Кстати заметить, случаи нечеловеческой жестокости стали своеобразным знамением новой жизни, однако не потому, что о таковых прежде было в Глупове не слыхать, а потому, что эти случаи уже никого не ужасали, привычными они стали, как вечные пронизывающие ветра, хотя и прежде в городе нет-нет да и стрясется что-нибудь фантасмагорическое, но чтобы тещ резали наравне со свиньями, чтобы племянников ели, — этого не было никогда. Градоначальник Порфирий Иванович Гребешков закоулками своего разума понимал, что и тут сказалась свобода мнений, что сплошь прекраснодушными глуповцы делаются тогда, когда какой-нибудь Перехват-Залихватский их скрутит в бараний рог, но он был бессилен перед неудержимым течением истории и посему только время от времени впадал в непродолжительную хандру.
Не то народный трибун Сорокин; в то время как хандрил градоначальник Гребешков, сумасшедший Огурцов носился со своим памятником, бесноватый Чайников раз за разом всходил на думскую трибуну, говорил: «… Дамы и господа…» — и вдруг заливался горючими слезами, — народный трибун Сорокин затеял хитроумную кампанию по переименованию Непреклонска обратно в Глупов; эта кампания ему понадобилась исключительно для того, чтобы мутить народ, то есть регулярно собирать праздношатающихся горожан на Базарной площади, травить им речами души и, таким образом, лить воду на мельницу Лучезарного Четверга. Поскольку клинической чертой среднего глуповца всегда была девичья память, из-за которой он многие горести претерпел, и закономерно подзабылись ужасы эпохи Феликса Казюлина, кампания имела большой успех.

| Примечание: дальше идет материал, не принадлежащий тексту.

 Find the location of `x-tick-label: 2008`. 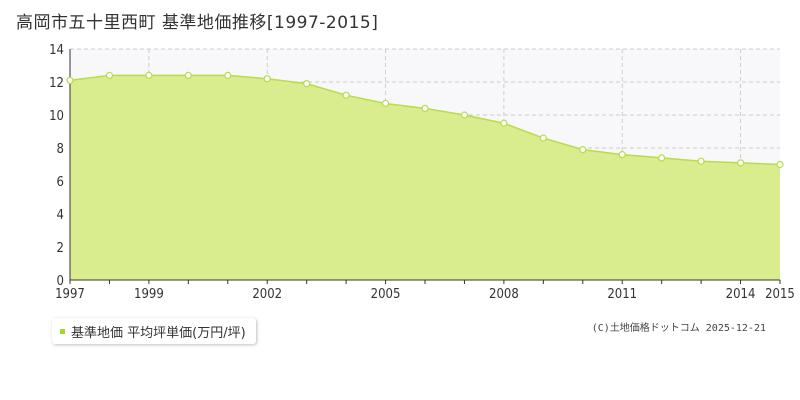

x-tick-label: 2008 is located at coordinates (504, 294).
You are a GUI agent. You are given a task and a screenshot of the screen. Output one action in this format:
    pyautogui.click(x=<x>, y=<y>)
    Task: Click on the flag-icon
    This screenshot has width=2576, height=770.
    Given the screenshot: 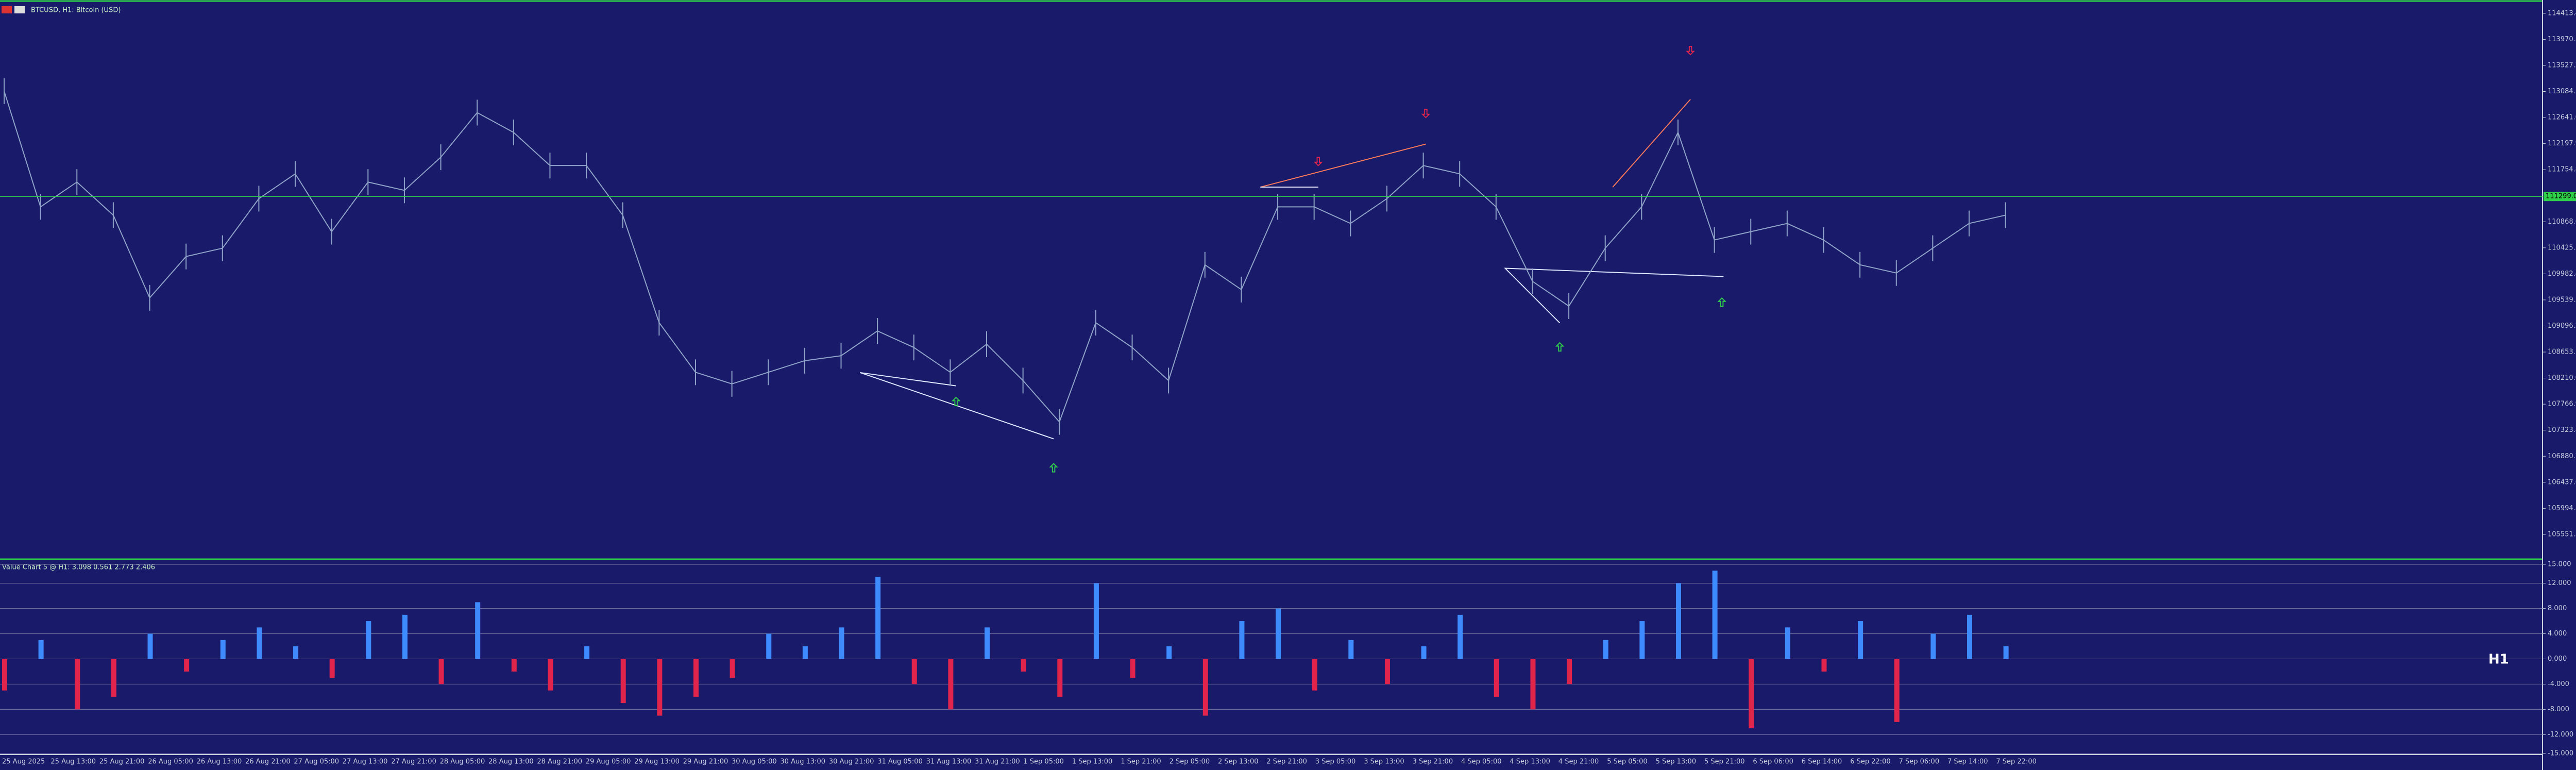 What is the action you would take?
    pyautogui.click(x=7, y=10)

— Ну что вам сказать, земляки, — обыкновенно начинал народный трибун Сорокин: — пошла наша жизнь совершенно наперекосяк! Этого даже многострадальные деды не припомнят, чтобы иные зажравшиеся лица разъезжали по городу на белых слонах, в то время как трудящимся нечем себя занять! А дворцов они себе понастроили! а памятники культуры, навроде монумента комиссара Стрункина, привели к нулю! а молокозавод где! и, главное, я им не могу простить, что кто-то захапал нашу видообзорную каланчу!
— Это все проделки цыгано-синдикалистов! — скажет кто-нибудь из толпы.
— О цыгано-синдикалистах сейчас разговора нет. У нас и без них найдется, кого трудящийся элемент мечтает прижать к ногтю. Хотя цыгано-синдикалисты у нас тоже бельмо в глазу. Ну ничего: вот отменим, к чертовой матери, свободу мнений, и сразу жизнь вернется в нормальную колею. Зажравшиеся лица будут у нас по-прежнему карандаши точить, а которые в поте лица своего, для тех назначается перекур.
Из толпы:
— И чтобы прочный паек, как при товарище Колобкове!